During his employment, it is alleged that Blouin instructed plaintiff to make false representations "to various financial institutions regarding the financial condition" of Blouin's business entities. Plaintiff claims that when he refused to make such representations, he was terminated. Upon plaintiff's termination, he commenced this action seeking damages for fraudulent inducement and violation of Labor Law § 198(1-a), as well as damages related to his claims that he was terminated because he would not misrepresent Blouin's financial condition.

Blouin now moves to dismiss plaintiff's complaint pursuant to CPLR 3211(a)(1) and CPLR 3211(a)(7).
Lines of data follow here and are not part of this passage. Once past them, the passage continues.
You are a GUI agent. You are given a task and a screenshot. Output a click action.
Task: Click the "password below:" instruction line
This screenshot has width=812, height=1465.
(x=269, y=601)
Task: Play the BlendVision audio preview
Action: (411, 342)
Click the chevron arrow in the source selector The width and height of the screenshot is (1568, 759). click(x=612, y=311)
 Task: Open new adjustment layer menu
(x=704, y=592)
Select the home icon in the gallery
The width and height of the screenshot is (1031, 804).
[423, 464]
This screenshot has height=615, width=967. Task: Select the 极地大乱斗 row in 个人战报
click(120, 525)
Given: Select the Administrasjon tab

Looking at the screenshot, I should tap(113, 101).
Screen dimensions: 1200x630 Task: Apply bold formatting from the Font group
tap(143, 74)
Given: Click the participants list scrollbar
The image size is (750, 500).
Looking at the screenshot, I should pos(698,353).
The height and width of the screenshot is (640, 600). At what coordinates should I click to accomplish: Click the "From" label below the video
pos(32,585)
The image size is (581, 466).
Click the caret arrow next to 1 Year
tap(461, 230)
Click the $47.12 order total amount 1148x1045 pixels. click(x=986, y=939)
Plaintiff opposes. Blouin, in support of her motion, submits: a copy of the complaint; the affidavit of Rachel Rocamora, Human Resource Manager for Louise Blouin Media; and a copy of plaintiff's employment agreement. Blouin argues that plaintiff fails to state a claim for fraudulent inducement because plaintiff was an at will employee, and therefore cannot establish reasonable reliance, a necessary element of that claim.

Blouin frames plaintiff's second cause of action as one for relief under Labor Law § 740(2)(c) (the "whistleblower statute"), and argues that it must be dismissed because that statute only applies to violations that present a substantial danger to public health and safety. Finally, regarding plaintiff's claim for wages, as an executive employee, Blouin asserts that plaintiff is not entitled to collect "wages" under Labor Law § 198(a-1), and that, even if plaintiff had a claim for severance pay, it must be arbitrated pursuant to the employment agreement.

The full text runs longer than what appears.